Outgoing communications filters

08 October 2008

We all know that the connectedness of the modern world means it’s all too easy to communicate with others when we really shouldn’t. A late night at the pub and you suddenly decide it’s a great idea to send an SMS to a friend telling them exactly what you think of them for not returning the book you loaned them two years back. Or what you thought of your manager in your last job… Or an ex…You get the picture, but clearly the potential to wake up the following morning with e-regret is all too real. 
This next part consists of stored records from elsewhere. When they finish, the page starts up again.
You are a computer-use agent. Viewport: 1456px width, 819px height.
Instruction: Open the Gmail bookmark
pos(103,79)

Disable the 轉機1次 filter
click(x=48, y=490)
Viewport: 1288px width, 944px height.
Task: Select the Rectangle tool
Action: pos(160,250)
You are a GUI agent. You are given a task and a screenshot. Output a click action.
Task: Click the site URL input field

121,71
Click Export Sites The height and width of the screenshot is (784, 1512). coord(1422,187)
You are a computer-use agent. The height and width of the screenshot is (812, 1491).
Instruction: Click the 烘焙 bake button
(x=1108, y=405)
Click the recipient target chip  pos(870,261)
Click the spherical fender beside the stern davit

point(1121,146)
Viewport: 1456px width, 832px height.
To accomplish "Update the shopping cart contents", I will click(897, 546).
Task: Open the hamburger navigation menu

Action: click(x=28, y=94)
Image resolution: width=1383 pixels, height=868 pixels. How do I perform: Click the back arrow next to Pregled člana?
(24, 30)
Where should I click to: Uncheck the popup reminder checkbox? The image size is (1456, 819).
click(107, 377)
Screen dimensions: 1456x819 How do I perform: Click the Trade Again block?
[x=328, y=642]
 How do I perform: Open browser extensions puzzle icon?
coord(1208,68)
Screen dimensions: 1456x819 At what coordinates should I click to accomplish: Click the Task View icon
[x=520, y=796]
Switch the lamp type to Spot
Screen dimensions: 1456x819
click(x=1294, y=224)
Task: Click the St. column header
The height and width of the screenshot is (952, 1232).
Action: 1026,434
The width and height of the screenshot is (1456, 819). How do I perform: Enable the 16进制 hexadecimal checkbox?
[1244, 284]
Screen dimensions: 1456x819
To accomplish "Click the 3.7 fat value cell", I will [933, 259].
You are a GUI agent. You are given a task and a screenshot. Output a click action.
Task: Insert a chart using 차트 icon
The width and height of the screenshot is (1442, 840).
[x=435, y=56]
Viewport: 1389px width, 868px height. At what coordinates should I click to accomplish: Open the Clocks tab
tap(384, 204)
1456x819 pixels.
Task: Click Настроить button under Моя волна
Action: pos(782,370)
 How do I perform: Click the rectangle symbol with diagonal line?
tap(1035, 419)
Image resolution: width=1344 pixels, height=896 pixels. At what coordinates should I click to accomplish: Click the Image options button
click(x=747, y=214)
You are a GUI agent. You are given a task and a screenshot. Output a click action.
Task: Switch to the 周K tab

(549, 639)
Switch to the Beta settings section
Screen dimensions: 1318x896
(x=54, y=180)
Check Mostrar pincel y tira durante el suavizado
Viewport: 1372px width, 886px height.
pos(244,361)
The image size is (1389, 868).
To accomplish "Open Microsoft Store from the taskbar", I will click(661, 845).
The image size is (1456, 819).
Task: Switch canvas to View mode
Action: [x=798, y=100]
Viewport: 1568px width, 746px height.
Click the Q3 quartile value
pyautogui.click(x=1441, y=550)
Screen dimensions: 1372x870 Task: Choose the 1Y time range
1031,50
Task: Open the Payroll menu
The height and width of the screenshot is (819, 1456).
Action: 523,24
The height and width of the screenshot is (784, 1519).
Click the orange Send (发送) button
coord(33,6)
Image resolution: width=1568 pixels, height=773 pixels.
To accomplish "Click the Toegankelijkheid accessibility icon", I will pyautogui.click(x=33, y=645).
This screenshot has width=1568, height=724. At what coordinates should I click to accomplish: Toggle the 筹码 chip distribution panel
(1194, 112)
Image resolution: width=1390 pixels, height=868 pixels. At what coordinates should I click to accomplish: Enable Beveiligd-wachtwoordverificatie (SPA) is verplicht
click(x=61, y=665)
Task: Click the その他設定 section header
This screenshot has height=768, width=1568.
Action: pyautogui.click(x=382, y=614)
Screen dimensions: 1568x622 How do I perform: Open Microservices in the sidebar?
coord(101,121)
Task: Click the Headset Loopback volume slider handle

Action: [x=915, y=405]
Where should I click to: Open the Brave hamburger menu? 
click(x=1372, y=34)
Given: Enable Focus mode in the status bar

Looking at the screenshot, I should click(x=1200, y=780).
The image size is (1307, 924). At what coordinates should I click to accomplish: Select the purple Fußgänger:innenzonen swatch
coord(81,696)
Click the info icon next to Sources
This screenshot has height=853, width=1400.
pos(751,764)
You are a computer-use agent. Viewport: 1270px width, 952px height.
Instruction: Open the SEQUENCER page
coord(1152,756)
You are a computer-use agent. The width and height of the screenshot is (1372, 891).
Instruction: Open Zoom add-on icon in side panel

Google has now come up with a solution for its GMail service called Mail Goggles.
 
When you write an email and click “send”, Google will present a dialogue box and give you 60 seconds to solve a series of mathematical problems. Solve the problems in the allotted time, and the email will be sent. Fail and the email won’t.
 
The feature can be set to operate between certain hours on particular days of the week and you can set the difficulty of the problems. In other words, those that are bad at maths still have a chance of sending messages, while the boffins have less chance of outwitting the system when not firing on all mental cylinders. (Click here for a screenshot).
 
We’ve long had filters and aggregators to manipulate and help prioritise the information that we receive from other sources, but now we’ve got filters on our outgoing communications as well.
 
While this is undeniably a gimmicky feature (of potential use to some more than others), it made me wonder what might be on the horizon in terms of tools that filter our interaction with others. After all, if we’ve got to build tools to stop us sending unwanted emails at all hours of the day and night, what’s next?
 
Personally, I’d like to see filters that convert any SMS shorthand in an email back to real text. Or a tool that allows me to type what I want into a Twitter tweet that automatically adjusts my comment to fit the 140 character limit without losing the meaning. Or something that prevents me from selecting “Reply to All” when I mean to hit “Forward”. 
But then again, perhaps there is no substitute for common sense.